Fed's golden job opportunity: Minding the world's biggest vault

The Federal Reserve Bank has a job opening for someone who likes the feel of gold - and can hoist large amounts of it.

The government bank in lower Manhattan is looking for a new gatekeeper for its underground gold vault, which currently holds a quarter of the world's gold. The successful applicant will open and close the Fed’s gold vault each day and conduct tours for foreign dignitaries, bank execs and VIPs. He or she must have a college degree or equivalent work experience, people skills and be willing to work overtime. Oh, and he or she must be able to lift up to 50 pounds of gold at a time.

"A Gold Vault Custody Analyst is charged with performing all of the critical responsibilities associated with safekeeping, accounting for, and displaying all gold entrusted to the FRBNY," reads the official job posting.

The vaults are visited by more than 25,000 foreign dignitaries, VIPs, bank officers and members of the general public annually. From the sound of the posting, the analyst is part tour guide, part schmoozer and part warehouse worker.

The salary is not listed in the posting.

The analyst will also have to play tour guide and also be one part bank teller as they will have to administer the “Public Window” to receive, pay and account for limited currency transactions.

The list of qualifications reads like that of a typical office position, requiring an undergraduate college degree or an equivalent in work experience, strong interpersonal skills and an “acute sense of attention to detail.”

Officials with the Federal Reserve in New York refused to comment when reached by FoxNews.com. It was not immediately clear how many applicants have applied for the job.

The Federal Reserve Bank of New York's vault is the world’s largest, holding an estimated half-trillion dollars worth of gold. That’s about a quarter of the entire world’s reserves. But most of the gold doesn’t even belong to the U.S. Gold belonging to 48 foreign central banks and 12 international organizations including the International Monetary Fund are stored there, in more than 500,000 bars, each weighing 27.4 pounds. The Fed stores the gold for free, but depositors pay a fee each time a bar is moved.

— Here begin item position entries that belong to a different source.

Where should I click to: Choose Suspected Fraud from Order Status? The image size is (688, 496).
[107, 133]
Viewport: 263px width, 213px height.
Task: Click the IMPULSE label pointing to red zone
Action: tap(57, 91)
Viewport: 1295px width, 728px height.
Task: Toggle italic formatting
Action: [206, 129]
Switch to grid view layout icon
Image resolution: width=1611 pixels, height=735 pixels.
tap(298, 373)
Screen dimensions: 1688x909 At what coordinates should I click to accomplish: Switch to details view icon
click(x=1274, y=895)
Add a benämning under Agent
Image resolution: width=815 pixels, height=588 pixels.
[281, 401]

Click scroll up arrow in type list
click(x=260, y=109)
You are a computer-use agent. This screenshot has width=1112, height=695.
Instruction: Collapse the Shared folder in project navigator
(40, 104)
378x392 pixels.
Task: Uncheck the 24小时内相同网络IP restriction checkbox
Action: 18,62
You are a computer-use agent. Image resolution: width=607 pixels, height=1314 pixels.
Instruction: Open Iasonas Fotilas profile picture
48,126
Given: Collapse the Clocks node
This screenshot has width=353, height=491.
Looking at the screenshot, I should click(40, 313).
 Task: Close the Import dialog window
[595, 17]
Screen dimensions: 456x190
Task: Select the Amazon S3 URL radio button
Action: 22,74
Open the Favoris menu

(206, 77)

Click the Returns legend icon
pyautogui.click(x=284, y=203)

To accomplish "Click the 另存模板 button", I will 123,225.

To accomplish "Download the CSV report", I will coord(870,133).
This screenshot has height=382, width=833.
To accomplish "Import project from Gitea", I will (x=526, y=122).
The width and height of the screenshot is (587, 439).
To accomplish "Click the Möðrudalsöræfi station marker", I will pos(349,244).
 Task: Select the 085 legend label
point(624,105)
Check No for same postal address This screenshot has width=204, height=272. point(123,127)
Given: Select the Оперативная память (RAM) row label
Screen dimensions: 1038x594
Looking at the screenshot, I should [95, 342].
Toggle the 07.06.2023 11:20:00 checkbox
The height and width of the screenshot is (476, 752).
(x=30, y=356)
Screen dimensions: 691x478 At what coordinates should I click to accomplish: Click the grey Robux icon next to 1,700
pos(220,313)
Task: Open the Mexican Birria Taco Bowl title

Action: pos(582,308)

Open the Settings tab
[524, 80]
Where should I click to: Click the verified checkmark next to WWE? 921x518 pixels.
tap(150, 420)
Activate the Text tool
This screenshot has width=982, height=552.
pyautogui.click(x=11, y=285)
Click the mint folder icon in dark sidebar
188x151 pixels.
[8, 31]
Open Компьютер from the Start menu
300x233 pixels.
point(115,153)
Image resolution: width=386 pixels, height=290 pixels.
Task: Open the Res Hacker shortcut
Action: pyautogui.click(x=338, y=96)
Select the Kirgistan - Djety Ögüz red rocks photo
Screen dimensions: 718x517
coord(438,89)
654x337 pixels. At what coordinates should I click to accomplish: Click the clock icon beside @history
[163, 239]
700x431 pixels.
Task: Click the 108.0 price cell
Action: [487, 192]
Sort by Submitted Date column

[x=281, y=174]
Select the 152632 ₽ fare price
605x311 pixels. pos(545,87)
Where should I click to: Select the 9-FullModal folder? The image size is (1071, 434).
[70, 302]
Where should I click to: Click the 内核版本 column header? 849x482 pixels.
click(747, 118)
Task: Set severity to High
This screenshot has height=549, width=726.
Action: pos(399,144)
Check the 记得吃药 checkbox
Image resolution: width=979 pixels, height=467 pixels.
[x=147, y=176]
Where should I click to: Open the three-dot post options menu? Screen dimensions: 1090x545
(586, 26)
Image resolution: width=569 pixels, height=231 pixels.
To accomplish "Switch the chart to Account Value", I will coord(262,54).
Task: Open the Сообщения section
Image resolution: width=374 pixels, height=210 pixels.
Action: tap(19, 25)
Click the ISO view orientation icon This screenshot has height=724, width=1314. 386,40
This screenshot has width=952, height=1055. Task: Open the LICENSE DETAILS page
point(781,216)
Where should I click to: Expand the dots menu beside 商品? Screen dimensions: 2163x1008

If you’re considering taking the job to pull off a heist, stop now. Iron bars cover the windows of the first three floors of the building. Armed guards patrol the surrounding blocks with automatic weapons. The vault, about half the size of a football field, rests in bedrock 30 feet below the subway system in Lower Manhattan. You can only reach it via a 10-foot passageway cut into a 90-ton steel and concrete airtight and watertight tube.